Selling pressure accelerated during the evening session on June 24, pushing Bitcoin below the psychological USD 60,000 level. At one point, the price fell to USD 59,102 before dip buyers emerged. From its all-time high of USD 126,000 reached in October 2025, the world’s largest cryptocurrency has now lost more than half of its value, erasing most of the gains made during the post-ETF growth phase that began in October 2024.
Bitcoin’s decline has spread across the broader digital asset market. Ethereum fell below USD 1,700, Solana moved close to USD 67, while XRP, Dogecoin, and Cardano each lost around 5% in a single day. This has become one of the sharpest crypto market corrections since the sell-off in early June.
The sudden drop also triggered a major liquidation wave in the derivatives market. According to CoinGlass data, nearly USD 1 billion in leveraged positions was liquidated over the past 24 hours, with long positions accounting for around USD 788 million of losses. The largest single liquidation occurred on Binance’s BTC/USDT pair and exceeded USD 12 million.
During the latest trading session, the Nasdaq declined by 0.43%, the S&P 500 fell by 0.1%, while the Dow Jones gained 182.06 points, or 0.35%.
At the same time, gold fell below USD 4,000 per ounce, while crude oil dropped below USD 70 per barrel, reaching its lowest level since before the Gulf War.
One of the clearest signs of changing investor appetite is SK Hynix’s plan to raise nearly USD 30 billion in the US market. If successful, it would become one of the largest equity offerings in the world in recent years.
While crypto assets struggle with persistent selling pressure, global capital markets appear ready to assign multi-billion-dollar valuations to companies at the centre of the AI race. For many institutional investors, AI currently offers a more measurable and compelling growth story than Bitcoin.
The shift in sentiment was also reflected in comments by billionaire fund manager Philippe Laffont. Speaking to CNBC, he admitted that he has become increasingly concerned about Bitcoin’s future as investors now have more attractive opportunities, ranging from SpaceX to rapidly growing AI companies. According to Laffont, the rise of stablecoins is also reducing some of the uniqueness that once made Bitcoin an alternative to the traditional financial system.

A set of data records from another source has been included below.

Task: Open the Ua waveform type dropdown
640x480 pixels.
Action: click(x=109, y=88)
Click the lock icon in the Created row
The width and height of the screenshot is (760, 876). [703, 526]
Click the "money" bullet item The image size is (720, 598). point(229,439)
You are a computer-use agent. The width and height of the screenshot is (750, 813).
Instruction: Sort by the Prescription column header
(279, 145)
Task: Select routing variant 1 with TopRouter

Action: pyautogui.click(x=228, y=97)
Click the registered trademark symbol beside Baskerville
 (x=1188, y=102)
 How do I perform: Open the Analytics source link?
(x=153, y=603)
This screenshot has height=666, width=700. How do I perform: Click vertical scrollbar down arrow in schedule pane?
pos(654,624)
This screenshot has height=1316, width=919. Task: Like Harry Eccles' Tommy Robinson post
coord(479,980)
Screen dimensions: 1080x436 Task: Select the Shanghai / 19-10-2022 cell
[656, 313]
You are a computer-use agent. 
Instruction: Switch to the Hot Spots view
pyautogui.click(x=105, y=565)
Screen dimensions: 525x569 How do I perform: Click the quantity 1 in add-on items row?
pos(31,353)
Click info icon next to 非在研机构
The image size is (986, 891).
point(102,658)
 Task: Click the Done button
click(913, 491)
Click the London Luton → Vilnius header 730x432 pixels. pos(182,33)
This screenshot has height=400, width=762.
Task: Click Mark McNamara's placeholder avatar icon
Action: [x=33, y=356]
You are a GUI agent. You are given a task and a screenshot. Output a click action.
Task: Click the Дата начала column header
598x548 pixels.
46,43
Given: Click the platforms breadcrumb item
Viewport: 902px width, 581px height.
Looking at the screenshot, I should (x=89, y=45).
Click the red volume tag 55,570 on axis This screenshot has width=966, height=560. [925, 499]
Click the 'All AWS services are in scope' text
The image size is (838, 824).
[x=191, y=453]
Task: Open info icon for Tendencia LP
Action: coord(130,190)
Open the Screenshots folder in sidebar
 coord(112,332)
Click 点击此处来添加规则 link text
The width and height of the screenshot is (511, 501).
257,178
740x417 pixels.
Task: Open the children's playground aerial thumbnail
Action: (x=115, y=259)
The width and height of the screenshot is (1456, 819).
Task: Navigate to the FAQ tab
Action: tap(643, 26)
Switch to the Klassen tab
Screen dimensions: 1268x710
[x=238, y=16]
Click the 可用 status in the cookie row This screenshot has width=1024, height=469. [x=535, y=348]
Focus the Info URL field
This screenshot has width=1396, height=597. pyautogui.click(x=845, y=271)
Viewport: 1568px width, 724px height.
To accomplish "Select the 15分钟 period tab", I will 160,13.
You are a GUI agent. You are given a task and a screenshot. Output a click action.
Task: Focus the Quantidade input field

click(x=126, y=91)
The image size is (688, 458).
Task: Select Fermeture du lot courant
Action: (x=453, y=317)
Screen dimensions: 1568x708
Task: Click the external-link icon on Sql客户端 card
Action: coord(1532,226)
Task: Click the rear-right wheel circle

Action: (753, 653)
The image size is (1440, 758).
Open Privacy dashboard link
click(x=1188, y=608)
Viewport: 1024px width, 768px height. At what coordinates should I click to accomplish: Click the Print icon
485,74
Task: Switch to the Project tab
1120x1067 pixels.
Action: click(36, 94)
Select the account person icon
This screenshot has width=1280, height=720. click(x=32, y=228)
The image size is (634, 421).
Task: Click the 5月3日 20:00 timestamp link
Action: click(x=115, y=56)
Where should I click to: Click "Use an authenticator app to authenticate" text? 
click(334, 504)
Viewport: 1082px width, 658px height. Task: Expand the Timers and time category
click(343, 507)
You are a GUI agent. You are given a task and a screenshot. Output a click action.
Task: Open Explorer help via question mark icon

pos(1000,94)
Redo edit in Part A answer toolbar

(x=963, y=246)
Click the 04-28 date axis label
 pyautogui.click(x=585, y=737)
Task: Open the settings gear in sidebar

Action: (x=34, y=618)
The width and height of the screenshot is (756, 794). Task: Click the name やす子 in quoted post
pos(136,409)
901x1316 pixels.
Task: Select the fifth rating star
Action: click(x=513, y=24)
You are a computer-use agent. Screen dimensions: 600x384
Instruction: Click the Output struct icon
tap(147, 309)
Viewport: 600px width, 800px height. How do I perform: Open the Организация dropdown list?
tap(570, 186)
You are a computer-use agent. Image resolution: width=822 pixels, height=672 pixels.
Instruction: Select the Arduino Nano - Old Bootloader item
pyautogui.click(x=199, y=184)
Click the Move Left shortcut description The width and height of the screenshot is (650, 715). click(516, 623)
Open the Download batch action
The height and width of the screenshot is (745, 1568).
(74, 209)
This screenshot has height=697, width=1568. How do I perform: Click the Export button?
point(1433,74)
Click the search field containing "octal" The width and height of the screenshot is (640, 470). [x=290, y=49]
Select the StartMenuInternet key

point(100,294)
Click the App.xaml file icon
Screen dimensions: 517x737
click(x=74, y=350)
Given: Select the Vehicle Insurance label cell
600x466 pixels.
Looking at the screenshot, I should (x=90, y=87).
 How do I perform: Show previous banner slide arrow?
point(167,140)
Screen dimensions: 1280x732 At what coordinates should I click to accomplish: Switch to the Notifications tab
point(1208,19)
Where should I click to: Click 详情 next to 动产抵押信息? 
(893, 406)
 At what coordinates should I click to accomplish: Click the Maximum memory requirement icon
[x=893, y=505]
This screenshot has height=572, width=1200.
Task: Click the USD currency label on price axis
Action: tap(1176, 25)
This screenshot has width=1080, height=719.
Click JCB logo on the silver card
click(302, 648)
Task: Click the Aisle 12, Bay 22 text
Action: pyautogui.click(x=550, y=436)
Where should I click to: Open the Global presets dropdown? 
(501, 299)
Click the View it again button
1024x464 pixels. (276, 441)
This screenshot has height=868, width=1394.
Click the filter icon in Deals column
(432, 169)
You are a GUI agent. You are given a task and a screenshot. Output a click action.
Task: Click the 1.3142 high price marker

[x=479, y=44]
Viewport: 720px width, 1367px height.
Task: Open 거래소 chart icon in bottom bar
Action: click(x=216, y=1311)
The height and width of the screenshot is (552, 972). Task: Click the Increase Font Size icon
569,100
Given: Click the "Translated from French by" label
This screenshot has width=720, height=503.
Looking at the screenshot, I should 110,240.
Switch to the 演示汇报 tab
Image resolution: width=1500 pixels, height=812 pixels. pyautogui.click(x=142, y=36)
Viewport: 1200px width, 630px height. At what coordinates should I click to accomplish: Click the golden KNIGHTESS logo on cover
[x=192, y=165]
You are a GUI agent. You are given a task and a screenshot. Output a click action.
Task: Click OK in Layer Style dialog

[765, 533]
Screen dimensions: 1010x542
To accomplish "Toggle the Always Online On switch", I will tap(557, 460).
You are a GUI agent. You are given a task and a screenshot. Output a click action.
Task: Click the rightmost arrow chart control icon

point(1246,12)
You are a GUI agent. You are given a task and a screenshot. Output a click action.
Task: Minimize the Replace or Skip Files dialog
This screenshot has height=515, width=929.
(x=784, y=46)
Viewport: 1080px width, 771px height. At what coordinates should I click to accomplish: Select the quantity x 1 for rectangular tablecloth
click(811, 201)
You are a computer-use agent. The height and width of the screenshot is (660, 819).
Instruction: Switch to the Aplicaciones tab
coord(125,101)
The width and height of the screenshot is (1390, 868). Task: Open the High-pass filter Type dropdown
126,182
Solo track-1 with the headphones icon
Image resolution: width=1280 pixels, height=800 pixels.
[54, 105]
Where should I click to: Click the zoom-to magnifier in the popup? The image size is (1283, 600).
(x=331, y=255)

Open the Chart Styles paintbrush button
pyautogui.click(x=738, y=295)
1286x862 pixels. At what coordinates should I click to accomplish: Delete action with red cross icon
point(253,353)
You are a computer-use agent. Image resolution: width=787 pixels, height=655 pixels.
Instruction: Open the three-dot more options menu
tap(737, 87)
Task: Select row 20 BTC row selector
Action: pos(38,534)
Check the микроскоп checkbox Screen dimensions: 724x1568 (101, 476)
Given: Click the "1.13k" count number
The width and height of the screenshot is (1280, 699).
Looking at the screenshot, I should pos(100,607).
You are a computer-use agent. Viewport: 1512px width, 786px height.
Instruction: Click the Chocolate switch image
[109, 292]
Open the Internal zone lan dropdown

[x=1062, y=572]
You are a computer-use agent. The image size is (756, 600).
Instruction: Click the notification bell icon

Has Bitcoin Entered the “Dead Zone”?
The current sell-off is not only putting pressure on price but also raising doubts about one of Bitcoin’s best-known valuation models.
Bitcoin has broken below the lowest band of the Rainbow Chart, a model that tracks BTC price cycles using a logarithmic growth curve over more than a decade. With the price around USD 62,000, Bitcoin is now in the purple area labelled “Bitcoin Is Dead,” a zone that has historically appeared only during the market’s most pessimistic periods.

The Rainbow Chart was created in 2014 and was once considered a cycle compass for crypto investors. However, Bitcoin’s first break below the model’s entire historical support range has sparked debate over whether BTC is unusually undervalued or whether the model itself has become outdated.
Markus Levin, co-founder of XYO, believes that the event does not signal Bitcoin’s failure but instead shows that the Rainbow Chart is no longer suitable for a more mature asset. The model was developed when Bitcoin was still a small, illiquid market driven largely by retail investors. Today, Bitcoin is an asset with a market capitalisation of more than USD 1.2 trillion, increasingly influenced by ETFs, financial institutions, and global macroeconomic capital flows.
Other analysts agree that the Rainbow Chart is becoming more of a sentiment indicator than a reliable price forecasting tool.
In fact, the Rainbow Chart is not the only model facing difficulties. The Stock-to-Flow model, once highly popular in the crypto community, also failed to predict the post-halving rally in 2024, as Bitcoin did not reach the price levels expected by the model.
Is Bitcoin Unusually Cheap, or Has the Four-Year Cycle Changed?
What confuses investors is that Bitcoin has almost returned to the price range seen during the April 2024 halving, which sharply contrasts with expectations of a post-halving growth cycle similar to previous periods. However, not everyone is pessimistic.
Many analysts believe that Bitcoin entering the “dead zone” has historically marked periods of extreme fear rather than a signal of permanent collapse. Previous appearances in 2015, 2018, and during the COVID-19 shock in 2020 were followed by strong recovery cycles.
Reuters notes that USD 60,000 is currently Bitcoin’s most important psychological and technical support area. If this level is decisively broken for several consecutive sessions, the market could see a deeper decline toward USD 50,000. Conversely, to reverse the trend, Bitcoin would need to reclaim the USD 75,000–79,000 range, where key long-term moving averages are concentrated.